On Monday, Emergency Medical Technicians (EMTs) staged a protest in Los Angeles and Orange counties to demand better wages and working conditions. The workers are members of Local 370 of the International Association of EMTs and Paramedics (IAEP), a division of the National Association of Government Employees.
The workers are employed by Care Ambulance Service, acquired in 2011 by the Falck group, a Denmark-based international EMT multinational and the largest ambulance and EMT service provider in the world. Care’s purchase was part of a wave of purchases of ambulance services by hedge funds all over the world; Falck was acquired by Baltica Insurance Company in 1988.
Falck operates in 29 countries across the world, in Europe and in the Americas. Its profits shot up by 12.5 percent in 2021, during the deadliest period so far of the coronavirus pandemic. The company “now delivers a positive return to its owners,” in the words of its financial report.
Three-quarters of Falck/Care Ambulance drivers in Orange and LA County get paid $15 per hour, which became the state minimum wage for California on January 1. A news article on Monday’s protest rallies in the Los Angeles Times quoted IAEP Local 370 President Ryan Walters, who described EMT workers at Care Ambulances as very young, often under the age of 21. “Some people leave before they can even drink.” He added, “The company wants to hire people and use them up as fast as possible.”
Speaking at the Los Angeles rally across from City Hall, IAEP leader Phil Petit said: “Fifteen dollars, the minimum wage [in California], is not enough money for the work that you guys do. … [I]t is unacceptable, and it ends now.” Local 370 has been in negotiations with Falck for more than a year.
But Petit was not able to explain why wages have remained so low for EMTs and ambulance workers and did not present any strategy to fight to raise workers’ wages and improve working conditions, other than denouncing the company for refusing to bargain.
According to the IAEP press release announcing Monday’s protests, since negotiations began over 25 percent of Care Ambulance drivers have quit or retired because of low pay and management harassment.
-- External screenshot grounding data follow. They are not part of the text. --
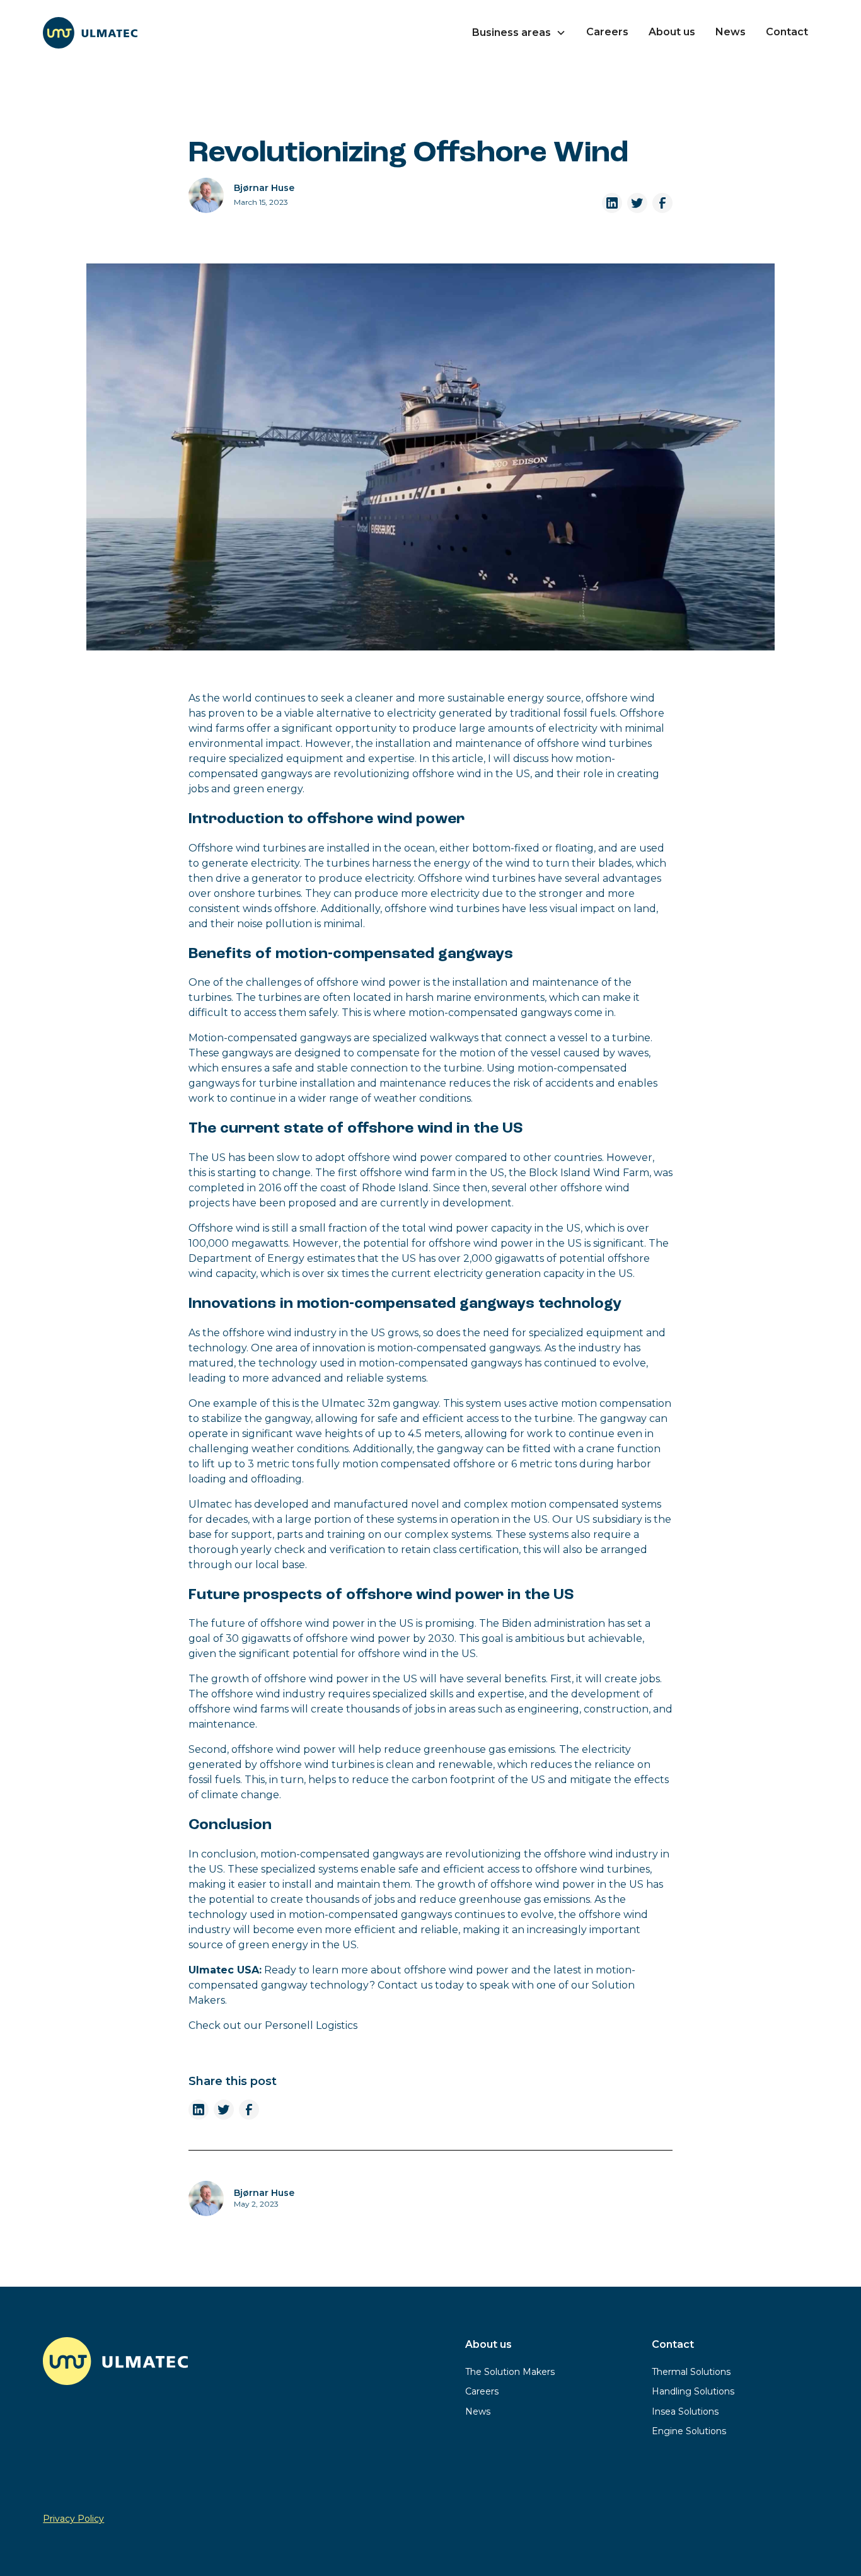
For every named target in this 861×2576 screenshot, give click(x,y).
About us (672, 32)
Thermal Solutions (691, 2371)
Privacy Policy (73, 2518)
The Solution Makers (510, 2371)
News (730, 32)
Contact (787, 32)
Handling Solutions (693, 2391)
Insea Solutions (685, 2411)
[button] (519, 32)
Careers (607, 32)
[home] (90, 33)
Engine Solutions (689, 2431)
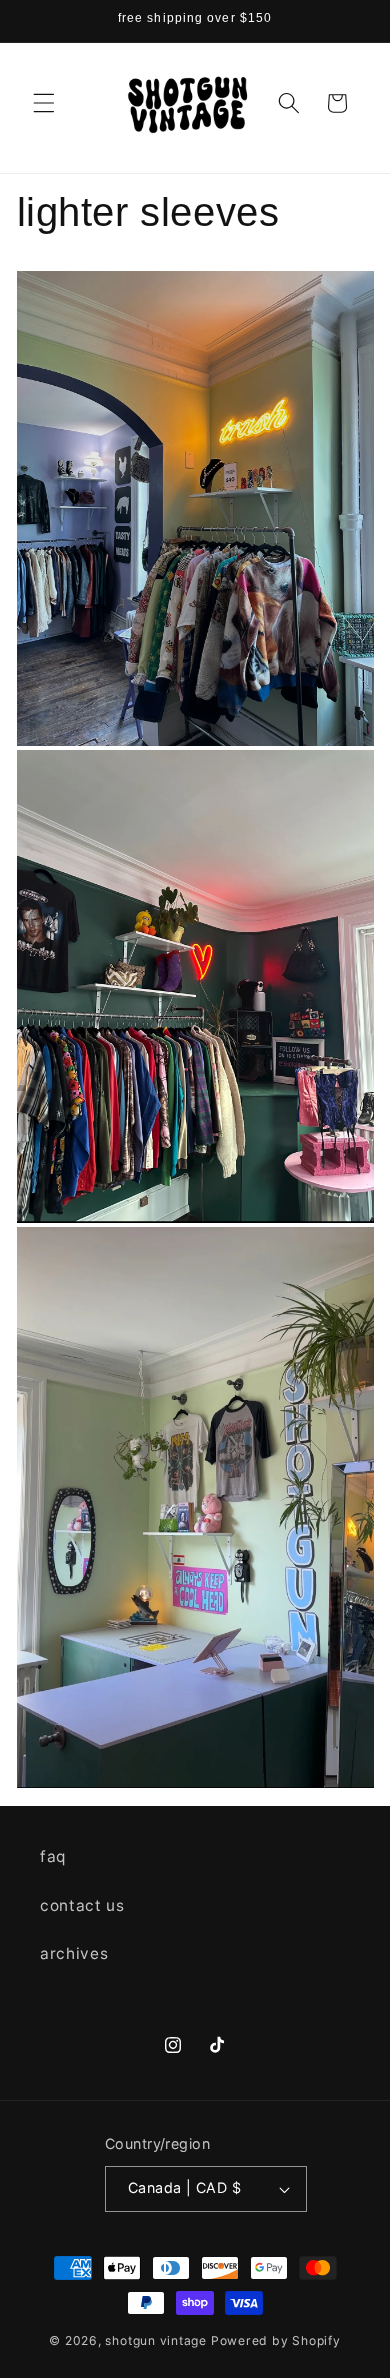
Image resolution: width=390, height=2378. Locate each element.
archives (74, 1953)
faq (53, 1856)
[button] (44, 103)
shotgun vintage (156, 2340)
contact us (82, 1905)
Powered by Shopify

Despite non-response and slow-response fines from Orange and LA County authorities, Care, presumably under orders from Falck, continues to stonewall health care workers. A spokesperson for the ambulance service denied that its workers are resigning and retiring at a faster rate than at other ambulance services in Southern California. As of January, after months of negotiations, Care has yet to make a wage offer.
Along with its high cost of living, California ranks 23rd out of 50 states nationwide for low EMT wages. So far, the IAEP negotiators are demanding that Care’s wages be raised to the level of drivers in Compton, California ($18 per hour), which it frames as a way of protecting the companies by encouraging employee retention.
“It is without reservation that we, the representatives of IAEP Local 12-370, agree that without immediate action, this unit [Care] will undoubtedly fail to serve California,” said a January 24th statement from the local. In other words, rather than mobilizing a struggle by EMTs for higher wages, the IAEP poses as a friendly adviser to Falck, Care and the state government.